Experiment  4 shows how changing the base station location affects the algorithm performance. Changing the location of the base station can better evaluate the robustness of the algorithm to the variation environment. The experimental results are shown in Figure 7. The base station moves from (100, 50) to (200, 50), namely, taking shifting horizontal coordinate as an example. The distance between the base station and the target area gets farther and farther, the emergence of the first death node with the five compared algorithms is getting more and more early, and the lifetime gets shorter and shorter. With respect to the descending trend, the EEMCR algorithm is the slowest which indicates that the emergence of the first death node is effectively postponed. At the same time, this phenomenon indicates that EEMCR algorithm has a better robustness to adapt to the changing configuration; this is mainly because it employs the efficient cluster head rotation mechanism while choosing a best multihop routing. And more, since considering the residual energy of nodes, it degrades the possibility of the CHs with lower residual energy as the intermediate forwarding nodes and significantly avoids their rapid energy consumption and even causing the premature death of the nodes undertaking forwarding tasks. Additionally, when the base station is farther, the BM-ELBC algorithm also delays the occurrence of the first death node, but it is still earlier than that of EEMCR algorithm; this is mainly because the BM-ELBC algorithm failed to choose the optimum communication path, which easily leads to increasing the energy consumption and shortening the network lifetime.
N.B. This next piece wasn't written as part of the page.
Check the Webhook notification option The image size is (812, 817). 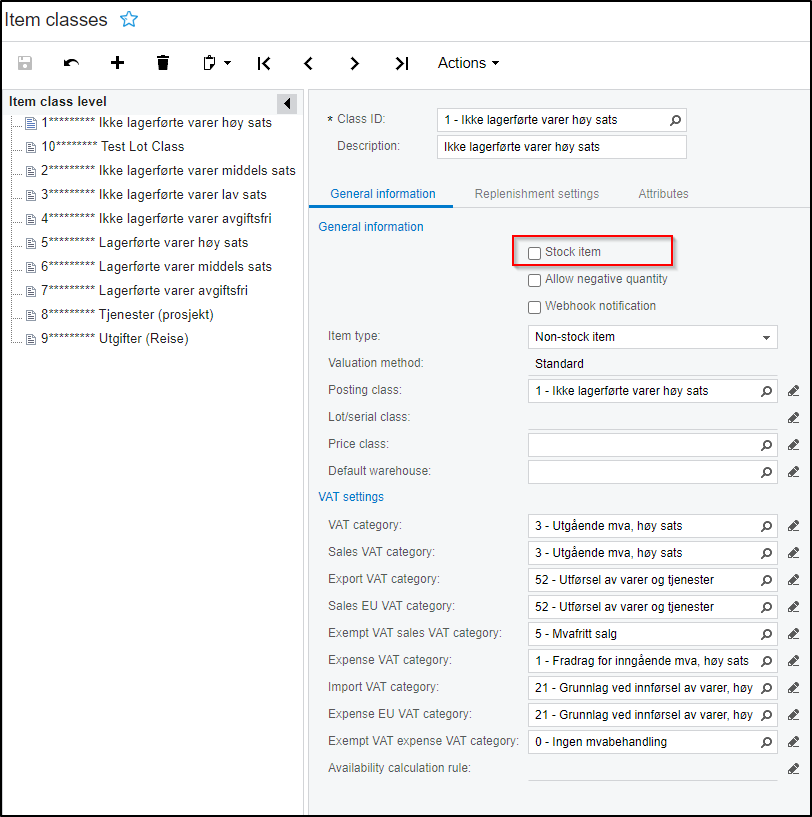point(535,307)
Experiment  5 demonstrates the algorithm capability to adapt to large-scale WSNs and the nodes changes between the ranges of 50–850. The experimental results are shown in Figure 8, in which the lifetime is taken as the primary evaluation index.

Usually, as the scale of the network increases, that is, the number of nodes in the network becomes larger, the workload also increases accordingly, and thus the CH election gets more critical. Figure 8 shows the network lifetime changes with the increasing number of nodes from 50 to 850. Especially after the number of nodes is greater than 200, the lifetime of the proposed EEMCR scheme is more prominent than that of the others, and the survival time of the network increases greatly. This situation indicates that the proposed EEMCR algorithm can effectively prevent the occurrence of premature death of nodes and prolong the network lifetime. Namely, it indicates that it is suitable for the large-scale WSNs. Furthermore, the deeper reason is that taking the accumulated evidence of responsibility and availability as the deterministic criterion for the cluster head election is reliable and promising. On the other hand, the scheme of Kruskal-based construction of the minimum aggregation tree ensures that the generated communication path is optimum, which is effectively against link losses.

Additionally, besides the LEACH algorithm has a little fluctuation and ELBC has an abrupt change, the lifetime of the network generated by the remainder three algorithms shows more or less uptrend. The reason causing the changings in LEACH algorithm is the unreasonable CHs election mechanism. For ELBC algorithm, it has a relatively longer lifetime when the number of nodes is less than 200, its lifetime even reaches 621 within the size of 50 of nodes, and then the network lifetime performs stably and remains at around 390, which indicates that the ELBC algorithm only has a better adaptability to the small-scale network. The reason covered is primarily that the ELBC algorithm delivers data directly to the base station after the cluster formation, which makes it easy to encounter the bottleneck problem of data transmission such as data collision.

Based on the above experimental analyses and comparisons, the effectiveness of the proposed EEMCR scheme is convincing, and its efficiency is promising.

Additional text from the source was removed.